In this study, the mNGS technique was used to detect ascites pathogens to optimize the diagnosis of peritoneal infection in patients with decompensated cirrhosis. The main finding was that the percentage of positive mNGS results was significantly greater than that of culture results (73.4% vs. 28.4%, P < 0.001). mNGS improved the detection rate of ascites-related pathogens, including a wider spectrum of pathogens (bacteria, fungi, viruses), which may be related to the differences in the effectiveness of the two detection methods. Culture methods focus on the detection of pathogen function; only some bacteria and fungi are detected, and some pathogens are difficult to culture or cannot be cultured. However, mNGS detection focuses on the type of pathogenic microorganism, and the detection results cover a wide range [28]. In addition, traditional culture technology is easily affected by antibiotic use and contaminating bacteria [29]. Disinfection treatment before sample collection may also affect the results of ascites culture, but has no significant effect on the results of mNGS [30].

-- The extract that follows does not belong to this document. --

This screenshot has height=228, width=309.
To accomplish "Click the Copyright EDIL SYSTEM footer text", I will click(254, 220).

Among the positive results of ascites mNGS, the proportion of polymicrobial infection was significantly greater than that of culture-positive results, which was consistent with the findings of a study on mNGS in the diagnosis of hematologic infection [31, 32]. The number of pathogens found on the positive ascites mNGS tests ranged from 1 to 6. The results of the positive ascites culture mostly showed a single pathogen. A possible explanation is that in the culture medium of ascites, the dominant bacteria mainly grew, and the dominant bacteria competed with other bacteria [33].

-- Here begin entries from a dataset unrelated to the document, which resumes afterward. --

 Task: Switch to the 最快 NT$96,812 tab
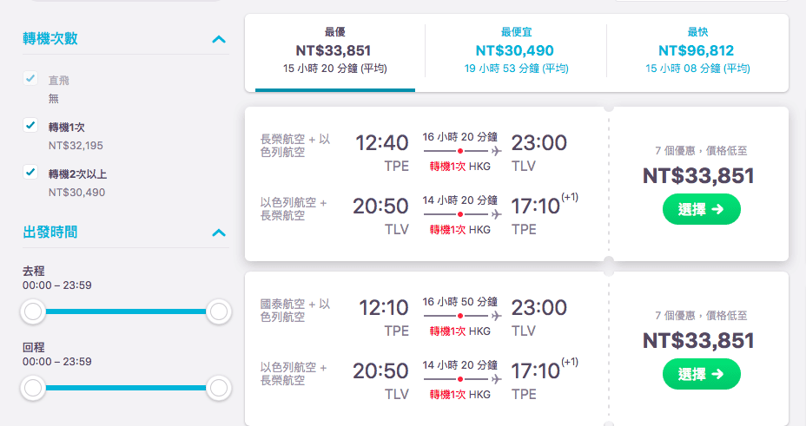[697, 51]
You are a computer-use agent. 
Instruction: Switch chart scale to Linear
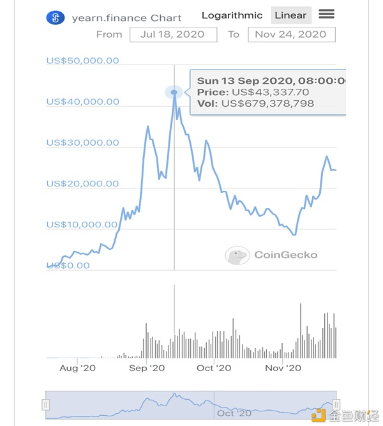point(290,15)
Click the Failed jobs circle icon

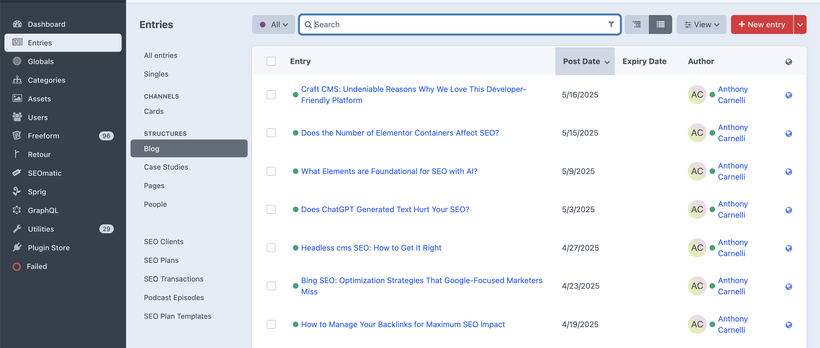coord(17,266)
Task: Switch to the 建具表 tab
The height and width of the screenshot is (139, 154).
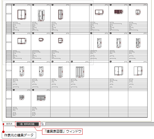Action: pos(9,124)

Studies have shown that the PMN count in ascites fluid is strongly influenced by various factors, especially in cirrhotic ascites patients receiving empirical antibiotic therapy. The diagnostic threshold of a PMN ≥ 250/mm3 cannot accurately indicate the presence or absence of spontaneous bacterial peritonitis [34]. Therefore, we divided 109 ascites samples into two groups, using 250/mm3 as the PMN cutoff value to calculate the percentage of bacteria-positive samples. The total percentage of patients with a PMN count ≥ 250/mm3 group was 87.5% (for the PMN < 250/mm3 group, it was 72.0%). The results showed that the percentage of positive pathogens was similar, and the application of mNGS technology significantly improved the percentage of positive pathogens, which was in agreement with a previous study [35].

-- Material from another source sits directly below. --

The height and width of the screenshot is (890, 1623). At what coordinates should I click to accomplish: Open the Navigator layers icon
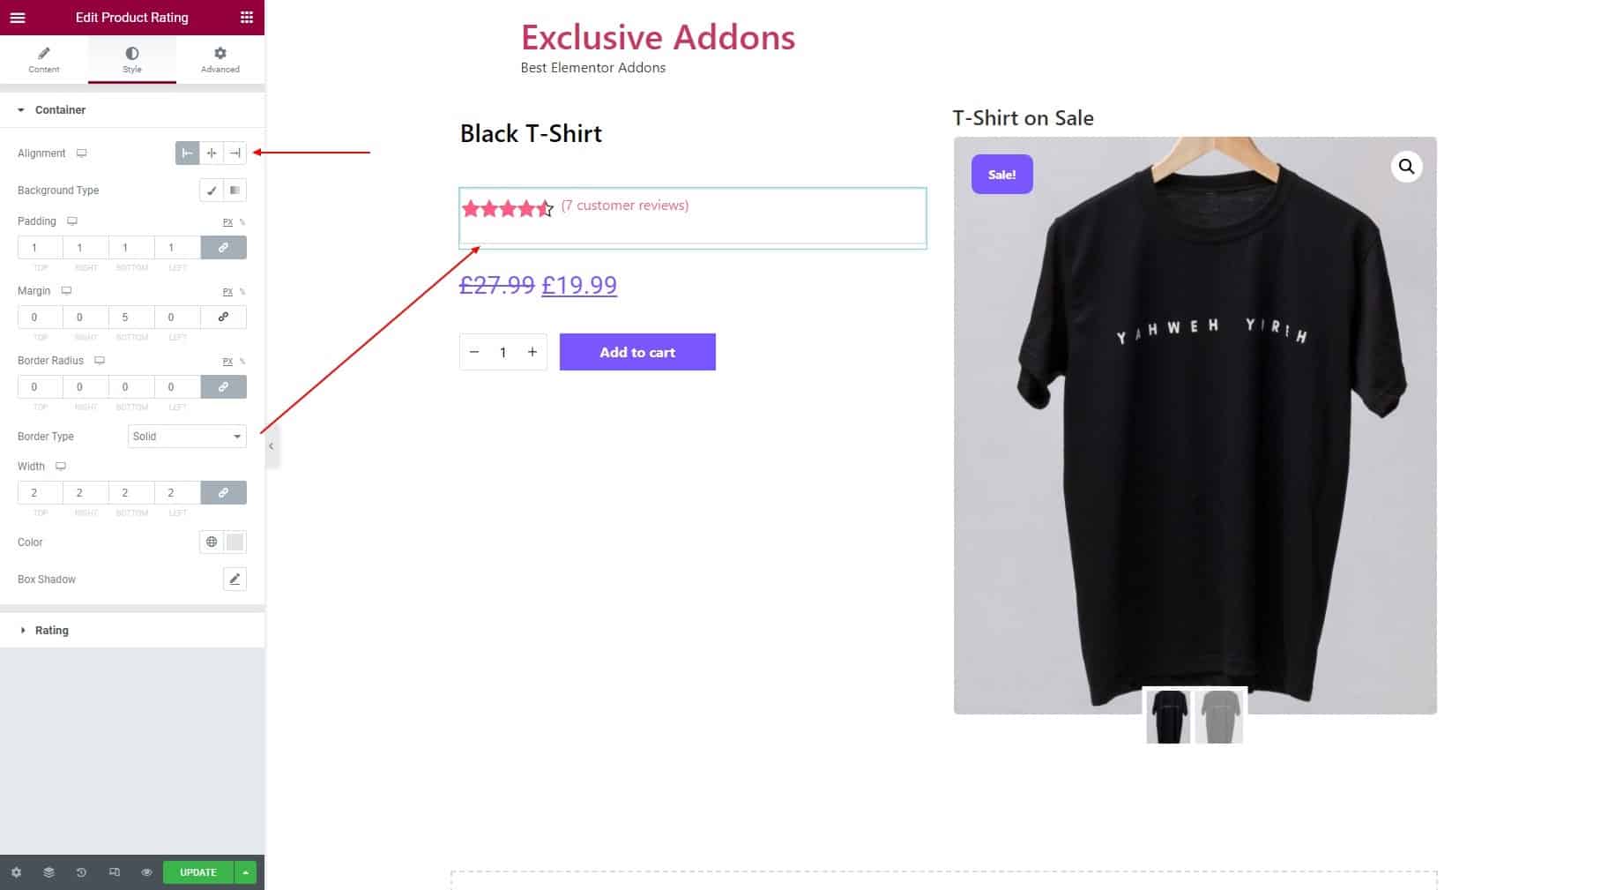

mNGS revealed 43 species of bacteria from 109 patients, with 65.1% of the species being gram-positive and 34.9% being gram-negative. This finding is quite different from previous reports that ascites infection is dominated by gram-negative bacteria [36]. The possible reason is that the 109 ascites samples were all from patients with decompensated cirrhosis, most of whom were in critical condition, were repeatedly hospitalized, and were often treated with broad-spectrum antibiotics. The empirical drugs for treating abdominal infection are mainly third-generation cephalosporins and carbapenems that target gram-negative bacteria [37]. Given the high cost of mNGS, the sample collection time for mNGS is mostly when patients do not respond to empirical treatment. This approach could lead to an improved detection rate of gram-positive bacteria.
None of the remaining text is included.